There will be a lament that it is not carbon but CO2 that should be taxed. So every industry and company and consumer will try to show they control emissions well even if they do use a lot fuel. The frome there the next step is to a carbon credit market.

Everyone will want to write the tax off their income so tax forms and laws will change. State income tax will be changed, or not, to agree with federal adjustments.

Members of Congress will find a reason to exempt Company X because Company X is performing some wonderful act of public merit that Company Z isn't.

I am not sure anything can be well done by our beloved politicans anymore. But on this topic my guess is that source rather than use is the point to collect a carbon tax.



We already do it for sales taxes, so I don't see why a carbon tax collected at point of sale (printed on the electric bill and the gas pump) would be any different. Besides, we use oil for more than just fuel. We use it for chemicals and plastics that do not necessarily end up going into the atmosphere, and therefore should not be taxed on emissions.

And I can give you another reason. Unless people actually see the costs that they are paying, they will assume that they don't have to pay it. Somebody else does. And then they'll complain that the oil companies are gouging them by raising the price on gas. I can see the sales tax my government collects on every item I buy. It's right there on the receipt. I don't see why a carbon tax can't be done the same way.

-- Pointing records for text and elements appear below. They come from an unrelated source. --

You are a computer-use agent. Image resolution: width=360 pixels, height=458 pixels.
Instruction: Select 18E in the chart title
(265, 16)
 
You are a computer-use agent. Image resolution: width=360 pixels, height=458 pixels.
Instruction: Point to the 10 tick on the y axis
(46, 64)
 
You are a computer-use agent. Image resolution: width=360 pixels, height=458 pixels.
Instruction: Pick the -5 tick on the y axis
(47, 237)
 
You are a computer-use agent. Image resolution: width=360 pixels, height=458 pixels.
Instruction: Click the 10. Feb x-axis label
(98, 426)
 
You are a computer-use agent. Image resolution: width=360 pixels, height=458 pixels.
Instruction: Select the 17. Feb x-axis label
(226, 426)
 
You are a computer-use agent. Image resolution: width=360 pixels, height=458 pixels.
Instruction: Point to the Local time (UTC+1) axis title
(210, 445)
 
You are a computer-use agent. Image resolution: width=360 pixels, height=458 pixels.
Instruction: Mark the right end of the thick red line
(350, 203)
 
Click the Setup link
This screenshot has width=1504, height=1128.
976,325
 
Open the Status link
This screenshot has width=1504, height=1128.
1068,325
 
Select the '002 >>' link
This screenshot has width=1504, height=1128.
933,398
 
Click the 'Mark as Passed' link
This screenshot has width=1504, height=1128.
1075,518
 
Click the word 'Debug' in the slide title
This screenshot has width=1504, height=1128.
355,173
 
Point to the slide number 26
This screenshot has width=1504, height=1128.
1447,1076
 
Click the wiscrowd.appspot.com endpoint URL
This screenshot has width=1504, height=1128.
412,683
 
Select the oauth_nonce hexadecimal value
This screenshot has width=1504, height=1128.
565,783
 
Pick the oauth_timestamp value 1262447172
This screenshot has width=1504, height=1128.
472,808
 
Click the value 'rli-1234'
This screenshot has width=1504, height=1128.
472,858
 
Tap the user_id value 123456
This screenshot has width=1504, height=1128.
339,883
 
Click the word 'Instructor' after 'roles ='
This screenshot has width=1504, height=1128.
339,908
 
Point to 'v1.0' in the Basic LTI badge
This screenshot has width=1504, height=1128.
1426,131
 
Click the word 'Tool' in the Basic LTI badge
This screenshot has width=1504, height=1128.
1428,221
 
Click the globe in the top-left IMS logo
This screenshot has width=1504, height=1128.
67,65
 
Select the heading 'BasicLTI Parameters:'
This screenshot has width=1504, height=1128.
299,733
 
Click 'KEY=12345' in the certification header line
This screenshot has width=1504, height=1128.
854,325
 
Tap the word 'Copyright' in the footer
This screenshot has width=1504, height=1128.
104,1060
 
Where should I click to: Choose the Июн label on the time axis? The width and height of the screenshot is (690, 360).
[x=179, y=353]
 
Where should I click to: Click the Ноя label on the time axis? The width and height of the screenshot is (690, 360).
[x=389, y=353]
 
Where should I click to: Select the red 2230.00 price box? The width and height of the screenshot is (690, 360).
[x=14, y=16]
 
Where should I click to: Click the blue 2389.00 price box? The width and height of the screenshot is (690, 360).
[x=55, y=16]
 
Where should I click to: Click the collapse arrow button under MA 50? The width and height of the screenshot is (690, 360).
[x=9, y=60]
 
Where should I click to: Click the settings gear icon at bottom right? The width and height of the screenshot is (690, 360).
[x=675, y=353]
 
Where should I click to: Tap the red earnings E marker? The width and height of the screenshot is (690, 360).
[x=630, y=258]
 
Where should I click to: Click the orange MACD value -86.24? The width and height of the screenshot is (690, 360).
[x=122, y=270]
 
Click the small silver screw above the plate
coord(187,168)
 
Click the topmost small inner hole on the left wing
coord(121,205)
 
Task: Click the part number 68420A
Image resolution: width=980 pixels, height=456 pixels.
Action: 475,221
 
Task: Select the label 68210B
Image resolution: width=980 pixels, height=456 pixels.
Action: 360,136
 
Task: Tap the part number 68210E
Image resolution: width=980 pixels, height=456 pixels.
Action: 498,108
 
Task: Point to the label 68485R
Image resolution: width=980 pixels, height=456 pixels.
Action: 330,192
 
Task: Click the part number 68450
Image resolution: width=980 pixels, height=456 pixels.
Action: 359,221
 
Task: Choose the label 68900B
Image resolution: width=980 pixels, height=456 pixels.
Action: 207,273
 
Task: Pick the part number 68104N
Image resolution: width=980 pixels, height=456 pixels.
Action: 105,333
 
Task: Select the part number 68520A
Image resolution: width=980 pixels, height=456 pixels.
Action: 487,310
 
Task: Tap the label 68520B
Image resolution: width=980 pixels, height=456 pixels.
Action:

$50 per ton of carbon is 13 cents per gallon. (A gallon of gas has about 5.3 pounds of carbon.) Not anything to get excited about either way (pro or con) if you ask me.

Stan Peterson

More nonsense from our wonderful politicians. The automakers say they are committed to produce HEVs, and the market acceptance of HEVs has forced that response. Automakers have already locked in their 2010 model cars. That can't be changed. PHEVs will start arriving in showrooms in Model Year 2010.

The Future is already written.

The demand for fossil fuel and CO2, will begin to drop by about 50% over the second decade of the 21st century.

With the current pipeline of committed Nuclear Gen III+ plants alone, never mind any new ones that will be ordered, the CO2 emission from coal power stations will be cut in half. For a drop of 20% of present total CO2 output. That is from 40% of US CO2 output to 20%.

Taken together the projected reduction is some 70%. The AGW Proponents aim to reduce CO2 to 1990 levels is not only met, it is exceeded and much lower. So much lower, that it is lower than 1940 levels, the so called last normal levels of AGW proponents.

You can just... Declare Victory... without the need for new taxes; without resorting to Dingle's dingle.

"You can't save the Earth unless you're willing to make other people sacrifice" - Scott Adams (speaking through Dogbert)

Bill Young


You are right, 13 cents/gal is not a big deal for transportation fuel. That is why there is also a gas tax in Dingell's proposal.

$50/ton on coal is a very big deal. The going price for coal is about $65/ton so this comes close to doubling the fuel cost for a coal fired power plant. It would mean that no new coal plants would be built and plans to replace the existing ones with something not based on fossil fuel would be initiated.